Мы ели больше по необходимости, чем из чувства голода солнце и утомление уничтожили наш аппетит Еда, пережевываемая нашими раздутыми ртами, по вкусу напоминала мел. Мы бросили затею с едой после нескольких усердных попыток ее разжевать, но все же смогли напиться. Джефф вскоре заварил чай, покрошив в заварной чайник три лимона и добавив полчашки сахара. Это был самый вкусный напиток, какой я когда-либо пробовал в своей жизни.
Впоследствии годы и годы я угощал таким чаем, какой сделал тогда Джефф. Как бы там ни было, но по мере того, как мы выпивали эту сладкую, резкую, подернутую паром, жидкость в центре Сахары, нам казалось, что мы никогда до этого не испытывали настоящей жажды и никогда не утолял ее в столь царственной манере.
Мы выпивали чайник за чайником, проглатывая и позволяя теплу струиться и ликовать в наших усталых членах и смывать все трудности дня и опасения ночи. Не было ничего особенного в ингредиентах, ничего необычного во вкусе, который как правило дает чай с лимоном, но в том месте и в то время это был нектар, который никогда не пробовали и олимпийские боги.
Когда мы, наконец, расположились после еды, и посуда была сложена обратно в Ровер, мы по прошествии некоторого времени присоединились к немцам, чтобы понаблюдать за ходом ремонта. Они отладили карбюратор, зачистили контакты и пытались завести двигатель. По каким-то причинам он отказывался заволиться. Джеф завел Ровер, и мы подтолкнули микроавтобус, который подбросило на то место, откуда мы стартовали. Он по-прежнему не подавал признаков жизни. После следующей смены контактов мы подтолкнули его еще быстрее, но реакции его двигателя так и не последовало.

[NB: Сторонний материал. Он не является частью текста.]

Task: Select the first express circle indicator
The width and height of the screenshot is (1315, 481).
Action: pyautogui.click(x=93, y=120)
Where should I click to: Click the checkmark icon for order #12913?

Это было серьезно. Машина, которая не заводилась в таких условиях, израсходовавшая почти полный карбюратор воды, в то время как до следующего колодца было почти 200 миль, должна была быть либо быстро отремонтирована, либо брошена, и все мы об этом знали. Ганс, Джефф и я яростно отыскивали поломку, освещаемые мощными лучами фар Ровера. Остальные три парня стояли в стороне, неспособные помочь, в то время как Герман лежал, распростершись на песке и храпел.

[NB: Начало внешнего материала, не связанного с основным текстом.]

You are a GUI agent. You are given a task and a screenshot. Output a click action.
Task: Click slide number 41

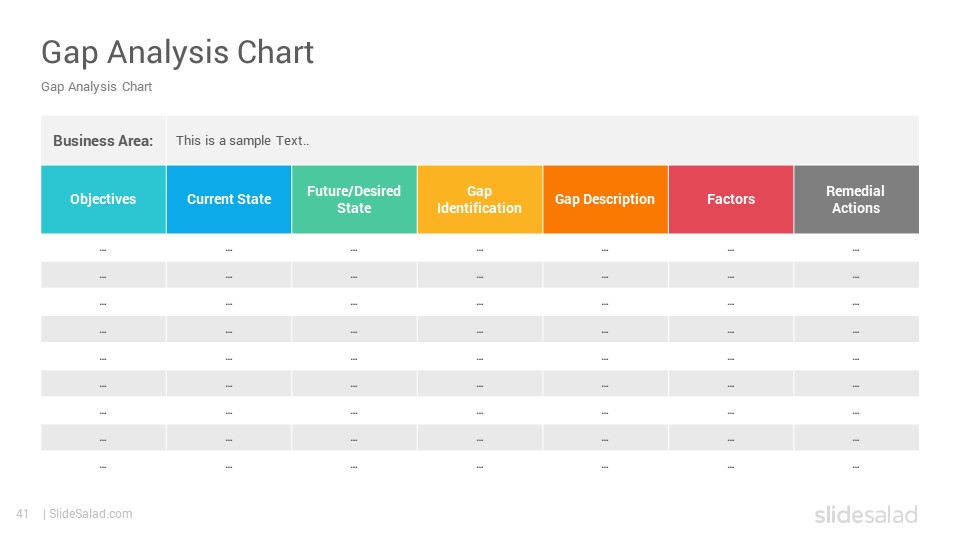(23, 514)
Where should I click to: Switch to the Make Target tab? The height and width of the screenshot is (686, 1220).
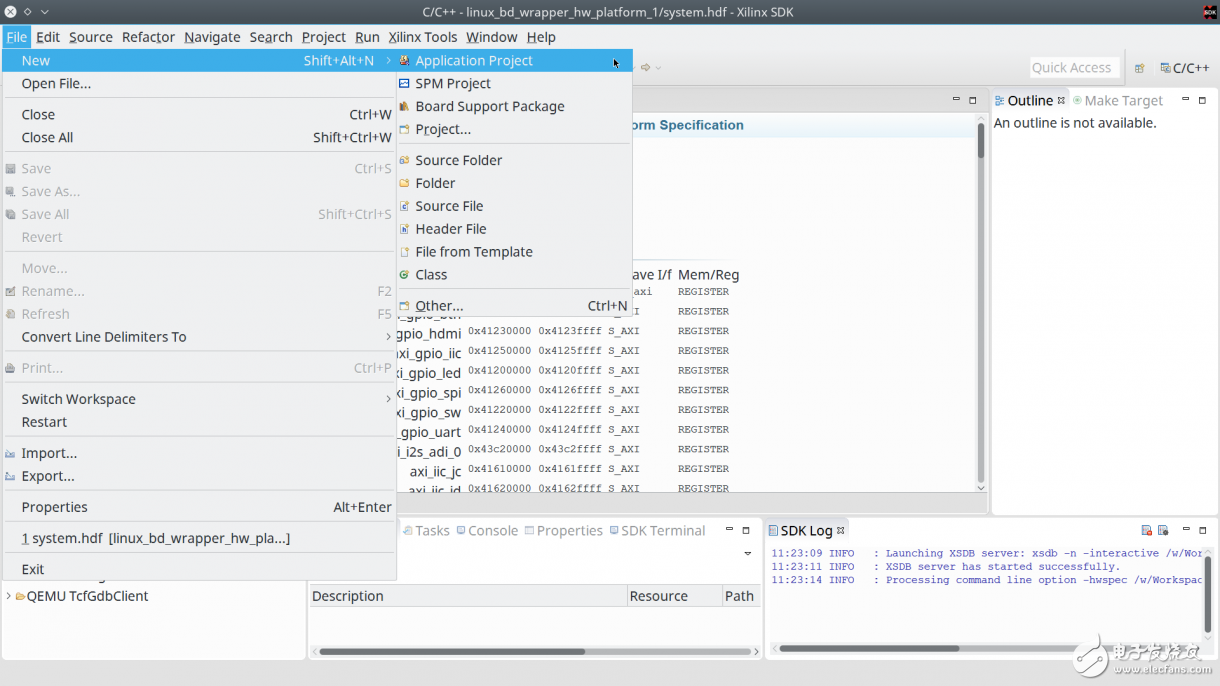click(x=1122, y=101)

Ничего не менялось, что бы мы не пытались сделать; не работало зажигание. Наше разочарование в результате этой неразрешимой загадки возрастало с каждой минутой, и наши натруженные руки и измученные мозги отказывались толком функционировать, заставляя нас ронять инструменты, сбиваться с толку и принимать неверные решения. Мы отрывисто переговаривались друг с другом, готовые вспыхнуть и исчерпавшие терпение друг друга, в то время, как ничего не было сделано. В конце концов, я бросил отвертку, которой работал, проследовал к Роверу, забрался внутрь и выключил фары.

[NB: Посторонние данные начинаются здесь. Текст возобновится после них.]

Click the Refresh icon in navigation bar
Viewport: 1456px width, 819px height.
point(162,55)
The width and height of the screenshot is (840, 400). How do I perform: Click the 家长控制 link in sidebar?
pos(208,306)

Джефф встал и уставился на меня. «Что, черт возьми, ты делаешь. Как ты собираешься нас видеть?»
«Все, значит все», сказал я. «Нам требуется передышка. Мы слишком измочалены, чтобы мыслить здраво, позвольте себе в одиночку подумать, что тут за чертовщина. Я за то, чтобы на часок прилечь и затем попробовать снова».
Ганс стоял позади Джеффа с горящими в ночи глазами. Когда я объяснил ему, что только что сказал Джефф, он устало покивал головой в знак согласия. «Ты прав в отношении того, что мы беспомощны», - подтвердил Джефф. «Таким способом мы ничего не добьемся».
Семь наших тел распластались во всю свою длину на песке вокруг безмолвных автомобилей и задремали. Никто из нас не спал; наши нервы были для этого слишком напряжены. К 10 вечера наши головы слегка просветлели, и мы вернулись к своей работе над карбюратором, пока Хельмут и Курт кипятили воду для кофе. Герман не двигался.